The Nigerian Medical Association blames poor working conditions and low pay for a mass exit of doctors, with 18,627 leaving the country between 2015 and 2024. The doctor-to-population ratio is now 3.9 per 10,000, far below the World Health Organization's recommended 10 per 10,000. A doctor at Kubwa Hospital said physicians routinely see 25 to 30 patients daily, leading to fatigue. In Kano, patients reported waiting five hours or more, with some seeking care from patent medicine vendors after failing to see a doctor for three days.
Sani Rofiat, attending antenatal care at Kubwa, said the quality of care is good when consultation finally happens, but the wait remains exhausting. The Federal Ministry of Health said it has introduced a National Policy on Health Workforce Migration to manage the outflow, but patients continue to bear the burden of delays, lost income and worsening health conditions.
The Federal Ministry of Health promotes a policy to manage doctor migration while patients in Kubwa and Kano wait days to see a physician, exposing a gap between policy announcements and hospital realities.
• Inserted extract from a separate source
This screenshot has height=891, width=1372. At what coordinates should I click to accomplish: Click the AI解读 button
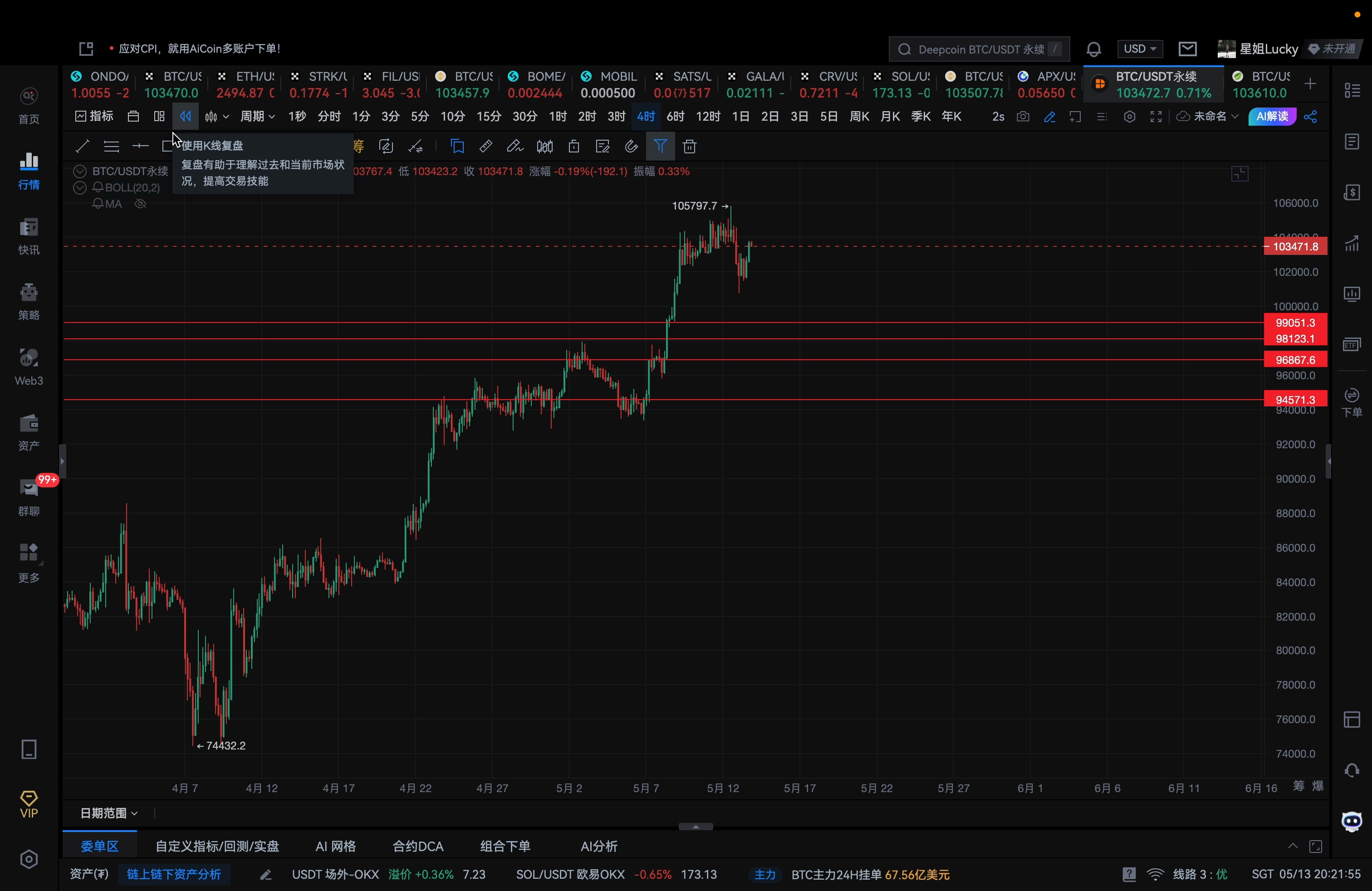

Nigerians like Grace Folusho and Onyekachi John lose workdays and endure repeated trips due to unmet staffing needs. The 18,627 doctors who left since 2015 are not being replaced fast enough to ease the burden on those still relying on public hospitals. For patients forced to seek relief from patent medicine vendors, the healthcare system is not just strained—it is functionally absent.